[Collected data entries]
=-=-=-=-=

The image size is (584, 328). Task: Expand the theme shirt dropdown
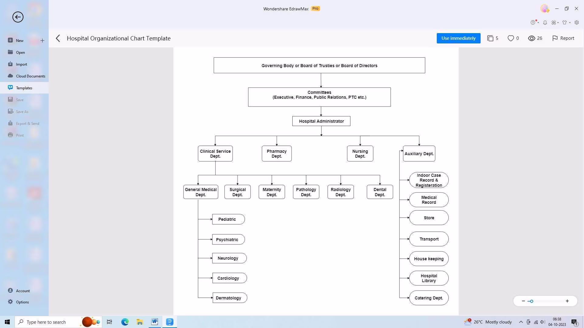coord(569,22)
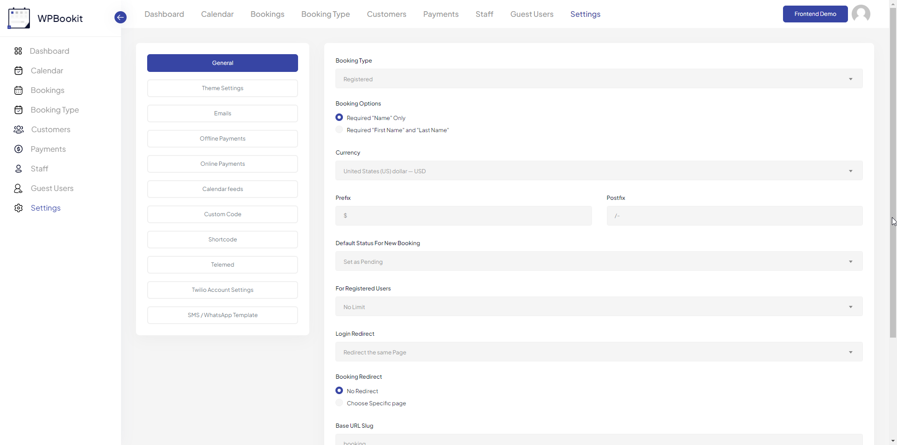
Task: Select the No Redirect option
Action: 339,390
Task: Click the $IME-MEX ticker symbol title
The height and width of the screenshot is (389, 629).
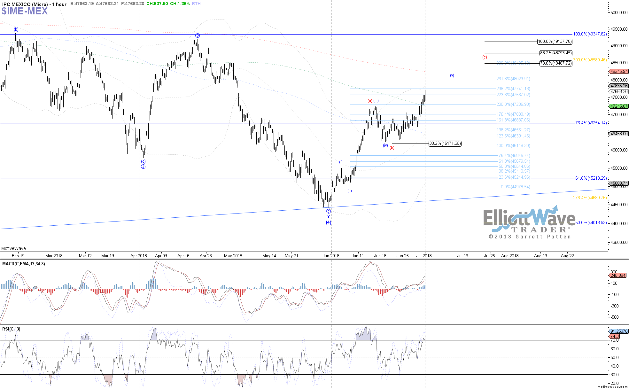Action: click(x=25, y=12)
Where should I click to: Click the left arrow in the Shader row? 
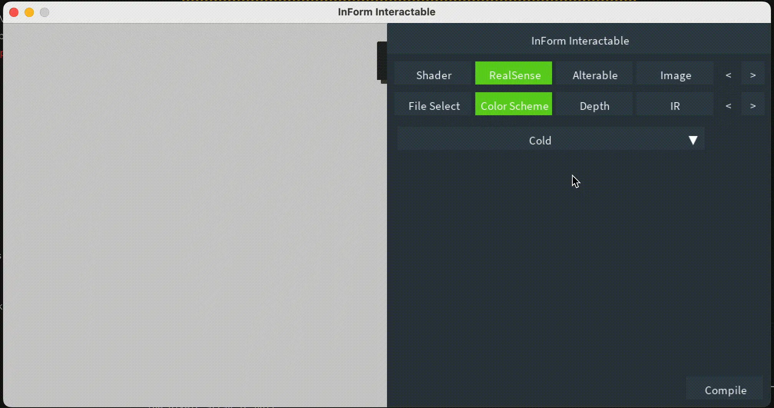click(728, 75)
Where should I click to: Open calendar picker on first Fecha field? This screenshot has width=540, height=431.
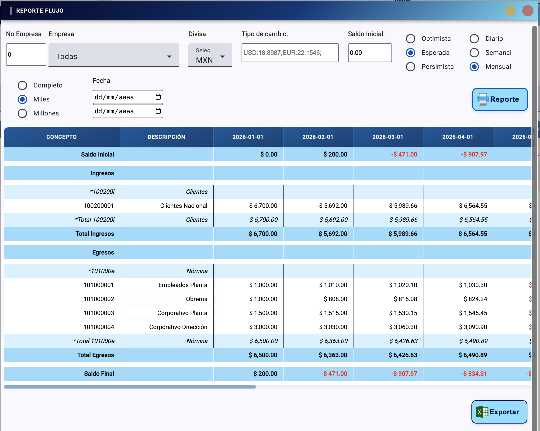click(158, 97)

=-=-=-=-=

TRY IT - Copy every record exactly, without the pictures.

TASK SOLUTION -
The image size is (584, 328). Task: Expand the theme shirt dropdown
coord(569,22)
Task: Select the No Redirect option
Action: 339,390
Task: Click the $IME-MEX ticker symbol title
The height and width of the screenshot is (389, 629).
Action: click(x=25, y=12)
Where should I click to: Click the left arrow in the Shader row? 
click(728, 75)
Where should I click to: Open calendar picker on first Fecha field? This screenshot has width=540, height=431.
click(158, 97)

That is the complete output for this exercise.